Noel Lloyd was still recuperating in Jamaica, so Lindy de Castro questioned Bates and Norman. Bates stated that the price for land on Wickham’s Cay was to be $160,000 per acre, and de Castro challenged him, “How can B.V. Islanders who may want to own a lot on Wickham’s Cay afford to buy at your price? Please tell us what area is specifically designated to Virgin Islanders? Since you expect to pay the Government $30,000 in your 199 years lease on three-fourths of Anegada, you are telling us you’ll be selling one acre of land on Wickham’s Cay for four to five times what you will pay for [all of] Anegada. How do you justify that?”
Bates and Norman said that no specific areas were allotted to B.V. Islanders as this would be segregation, and that “there is a plan to assist B.V. Islanders who wish to participate in the development of Wickham’s Cay and have the means” by breaking down parcels of land into smaller units. They also stressed the benefits that would come to public services, but it was clear that they had failed to convince the crowd.
Anger at the developers grew when Roadtown flooded in November 1968 and May 1968, apparently as a result of the reclamation works. By the time Noel Lloyd returned in August, Positive Action Movement had become the active ‘Watch-Dog of the BVI Government’, putting pressure on the government not just over the Batehill schemes, but demanding a native police force and integrated schools. PAM made regular radio broadcasts and positioned itself as a safeguard for the interests of Virgin Islanders, rather than as a political party.
In autumn 1969, the British Government finally agreed to PAM’s demands and sent a Commission of Enquiry to Tortola to hear the islanders’ grievances and review the Batehill agreements. The Commission was led by Sir Derek Jakeway, former Governor of Fiji, and announced on 9th September; the first meeting was held nine days later, where it was announced that interested parties had three days to submit their evidence for consideration; four copies of any such evidence would be required. With so little time to prepare the Islanders feared a white-wash, but at the hearings they found they had a new ally.
Led by Lavity Stoutt, the local government, formerly supportive of Batehill’s scheme, changed tack and in its submission requested that the agreements be renegotiated to the benefit of Virgin Islanders. The government felt that land and tax incentives as required for a viable scheme were reasonable to kickstart development, but that a kickstart ought not to last for 199 years. They recommended that the length of the lease be halved and the area involved reduced, that rental payable on sub-leases be increased and subject to regular review, and that tax exemptions should end after thirty-five years. Stoutt was loudly applauded by the people packed into the Council Chambers for the hearing.

○ ○ ○ ○ ○ ○ ○

What this exercise asks -
**1.** Copy out word for word the rows that begin with the line containing "Task: Click the parenthetical" and end with the line containing "Action: pyautogui.click(x=198, y=891)", including both of those lines.
**2.** Continue the account of the Commission of Enquiry into the Batehill agreements from the point where it stops.

○ ○ ○ ○ ○ ○ ○

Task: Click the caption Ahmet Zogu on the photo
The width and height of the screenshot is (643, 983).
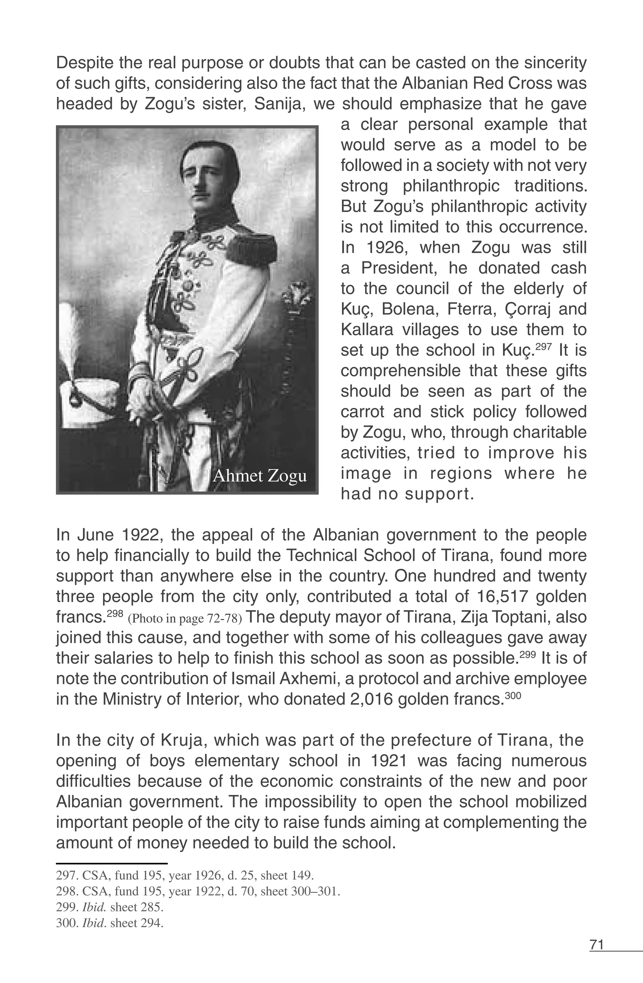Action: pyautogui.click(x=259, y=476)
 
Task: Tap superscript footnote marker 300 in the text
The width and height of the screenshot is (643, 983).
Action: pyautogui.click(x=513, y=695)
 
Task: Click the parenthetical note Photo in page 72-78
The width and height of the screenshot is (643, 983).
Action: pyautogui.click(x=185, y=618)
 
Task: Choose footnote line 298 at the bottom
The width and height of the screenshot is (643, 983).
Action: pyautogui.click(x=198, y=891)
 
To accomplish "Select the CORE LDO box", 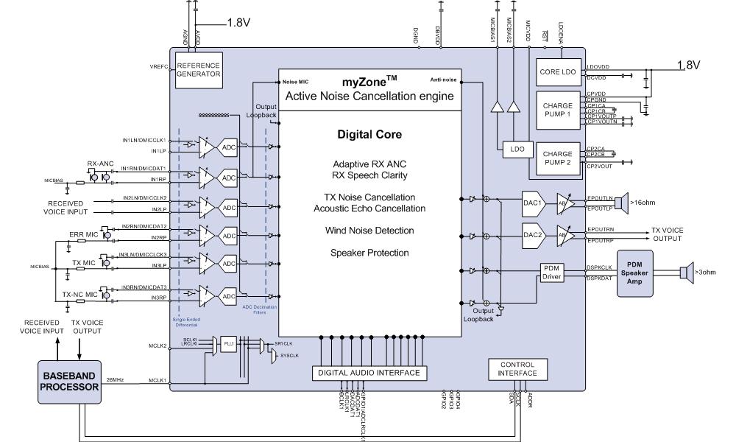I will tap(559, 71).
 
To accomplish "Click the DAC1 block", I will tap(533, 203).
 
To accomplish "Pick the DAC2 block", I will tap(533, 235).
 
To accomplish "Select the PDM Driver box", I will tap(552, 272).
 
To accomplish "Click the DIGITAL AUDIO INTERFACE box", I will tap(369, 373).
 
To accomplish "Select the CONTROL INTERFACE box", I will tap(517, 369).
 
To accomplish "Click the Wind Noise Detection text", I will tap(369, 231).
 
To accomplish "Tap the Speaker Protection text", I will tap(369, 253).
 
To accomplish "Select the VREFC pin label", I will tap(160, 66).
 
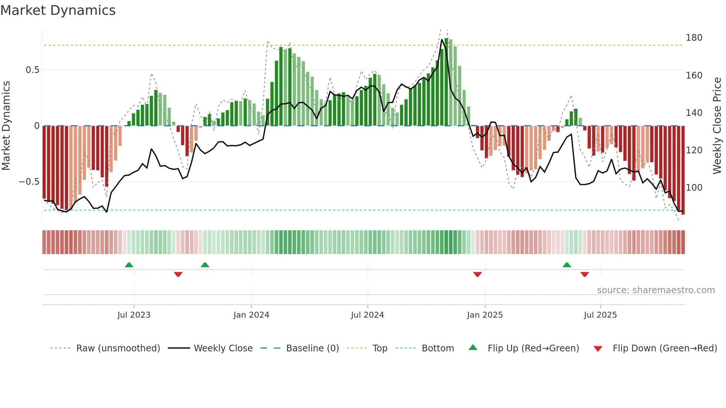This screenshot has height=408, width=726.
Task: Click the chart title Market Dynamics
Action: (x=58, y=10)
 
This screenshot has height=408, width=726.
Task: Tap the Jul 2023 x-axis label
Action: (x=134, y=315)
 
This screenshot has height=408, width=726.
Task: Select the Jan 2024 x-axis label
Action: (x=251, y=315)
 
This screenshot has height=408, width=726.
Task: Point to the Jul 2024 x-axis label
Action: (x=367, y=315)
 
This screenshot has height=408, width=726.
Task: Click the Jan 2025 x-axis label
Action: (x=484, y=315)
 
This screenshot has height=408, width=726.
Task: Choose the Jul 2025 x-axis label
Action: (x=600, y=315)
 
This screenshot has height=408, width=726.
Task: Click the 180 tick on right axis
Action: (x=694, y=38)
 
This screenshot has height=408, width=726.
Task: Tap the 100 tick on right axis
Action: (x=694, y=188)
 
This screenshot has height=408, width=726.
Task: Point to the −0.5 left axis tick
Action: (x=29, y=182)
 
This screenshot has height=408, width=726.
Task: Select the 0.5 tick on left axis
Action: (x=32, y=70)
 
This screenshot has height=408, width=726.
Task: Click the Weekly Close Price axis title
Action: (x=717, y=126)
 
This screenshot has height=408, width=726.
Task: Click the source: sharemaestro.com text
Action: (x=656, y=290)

○ ○ ○ ○ ○ ○ ○

Answers -
**1.**
Task: Click the parenthetical note Photo in page 72-78
The width and height of the screenshot is (643, 983).
Action: pyautogui.click(x=185, y=618)
 
Task: Choose footnote line 298 at the bottom
The width and height of the screenshot is (643, 983).
Action: pyautogui.click(x=198, y=891)

**2.**
Noel Lloyd and the Positive Action Movement submitted two pieces of written evidence, and Lloyd and de Castro both appeared before the committee in person. Noel broke down while making his emotional presentation; Lindy de Castro spoke of the need to retain control of the islands for its own people. He demanded that all potential investors be carefully screened as he suspected the tax haven status of Anegada might attract criminal elements, and called on the government “to see that “no white Africans or Rhodesians’ set foot on the island … and that no imports [of goods] from Rhodesia or any part of ‘white Africa’ be allowed to enter Anegada.” PAM’s written evidence called on the commission to reject the Batehill agreements as illegal, as PAM believed “Martin Staveley, the Administrator … felt that the Virgin Islands were too good for the people … he looked down on the people of the Virgin Islands. He used the dictatorial powers given him by the constitution, and pushed through an agreement.”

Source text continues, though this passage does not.